About this task:
Although the data below holds other lines too, output only those from the line with "Image resolution: width=1270" up to and including the line with "Screen dimensions: 1372x871", exactly as they appear.

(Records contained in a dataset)

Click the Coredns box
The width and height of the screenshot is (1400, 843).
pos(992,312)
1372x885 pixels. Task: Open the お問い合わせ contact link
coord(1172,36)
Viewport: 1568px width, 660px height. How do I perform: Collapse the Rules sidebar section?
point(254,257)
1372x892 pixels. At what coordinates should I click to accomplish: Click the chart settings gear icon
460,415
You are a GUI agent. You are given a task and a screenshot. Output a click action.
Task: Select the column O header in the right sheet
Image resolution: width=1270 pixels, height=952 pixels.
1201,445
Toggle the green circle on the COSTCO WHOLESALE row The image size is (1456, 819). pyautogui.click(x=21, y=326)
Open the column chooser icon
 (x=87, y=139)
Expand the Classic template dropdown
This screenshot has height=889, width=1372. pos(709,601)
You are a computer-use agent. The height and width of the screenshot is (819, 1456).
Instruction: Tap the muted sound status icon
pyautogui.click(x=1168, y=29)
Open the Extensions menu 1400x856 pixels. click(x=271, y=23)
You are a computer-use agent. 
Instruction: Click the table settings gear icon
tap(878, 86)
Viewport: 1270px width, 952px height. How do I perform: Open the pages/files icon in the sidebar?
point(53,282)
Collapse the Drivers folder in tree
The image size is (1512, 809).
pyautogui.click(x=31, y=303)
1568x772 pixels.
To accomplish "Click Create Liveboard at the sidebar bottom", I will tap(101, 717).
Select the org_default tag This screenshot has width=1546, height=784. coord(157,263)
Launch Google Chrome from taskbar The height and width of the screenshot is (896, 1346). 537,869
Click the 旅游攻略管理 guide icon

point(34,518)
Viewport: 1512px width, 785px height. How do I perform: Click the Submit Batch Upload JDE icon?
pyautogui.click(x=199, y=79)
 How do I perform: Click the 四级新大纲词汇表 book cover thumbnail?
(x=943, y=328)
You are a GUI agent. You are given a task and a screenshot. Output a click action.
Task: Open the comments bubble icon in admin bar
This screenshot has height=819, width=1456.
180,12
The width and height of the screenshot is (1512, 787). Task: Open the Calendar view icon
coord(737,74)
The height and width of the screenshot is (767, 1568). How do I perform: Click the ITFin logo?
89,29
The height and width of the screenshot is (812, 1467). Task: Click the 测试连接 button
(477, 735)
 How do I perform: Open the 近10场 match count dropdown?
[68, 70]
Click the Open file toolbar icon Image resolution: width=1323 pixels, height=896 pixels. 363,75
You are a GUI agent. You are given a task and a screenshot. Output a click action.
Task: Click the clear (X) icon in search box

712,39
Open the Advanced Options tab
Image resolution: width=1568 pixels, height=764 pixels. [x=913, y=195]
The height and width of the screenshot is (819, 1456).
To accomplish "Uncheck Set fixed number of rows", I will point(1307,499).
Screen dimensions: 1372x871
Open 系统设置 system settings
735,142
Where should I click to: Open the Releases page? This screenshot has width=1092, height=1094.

Answer for this exercise:
Image resolution: width=1270 pixels, height=952 pixels.
1201,445
Toggle the green circle on the COSTCO WHOLESALE row The image size is (1456, 819). pyautogui.click(x=21, y=326)
Open the column chooser icon
 (x=87, y=139)
Expand the Classic template dropdown
This screenshot has height=889, width=1372. pos(709,601)
You are a computer-use agent. The height and width of the screenshot is (819, 1456).
Instruction: Tap the muted sound status icon
pyautogui.click(x=1168, y=29)
Open the Extensions menu 1400x856 pixels. click(x=271, y=23)
You are a computer-use agent. 
Instruction: Click the table settings gear icon
tap(878, 86)
Viewport: 1270px width, 952px height. How do I perform: Open the pages/files icon in the sidebar?
point(53,282)
Collapse the Drivers folder in tree
The image size is (1512, 809).
pyautogui.click(x=31, y=303)
1568x772 pixels.
To accomplish "Click Create Liveboard at the sidebar bottom", I will tap(101, 717).
Select the org_default tag This screenshot has width=1546, height=784. coord(157,263)
Launch Google Chrome from taskbar The height and width of the screenshot is (896, 1346). 537,869
Click the 旅游攻略管理 guide icon

point(34,518)
Viewport: 1512px width, 785px height. How do I perform: Click the Submit Batch Upload JDE icon?
pyautogui.click(x=199, y=79)
 How do I perform: Click the 四级新大纲词汇表 book cover thumbnail?
(x=943, y=328)
You are a GUI agent. You are given a task and a screenshot. Output a click action.
Task: Open the comments bubble icon in admin bar
This screenshot has height=819, width=1456.
180,12
The width and height of the screenshot is (1512, 787). Task: Open the Calendar view icon
coord(737,74)
The height and width of the screenshot is (767, 1568). How do I perform: Click the ITFin logo?
89,29
The height and width of the screenshot is (812, 1467). Task: Click the 测试连接 button
(477, 735)
 How do I perform: Open the 近10场 match count dropdown?
[68, 70]
Click the Open file toolbar icon Image resolution: width=1323 pixels, height=896 pixels. 363,75
You are a GUI agent. You are given a task and a screenshot. Output a click action.
Task: Click the clear (X) icon in search box

712,39
Open the Advanced Options tab
Image resolution: width=1568 pixels, height=764 pixels. [x=913, y=195]
The height and width of the screenshot is (819, 1456).
To accomplish "Uncheck Set fixed number of rows", I will point(1307,499).
Screen dimensions: 1372x871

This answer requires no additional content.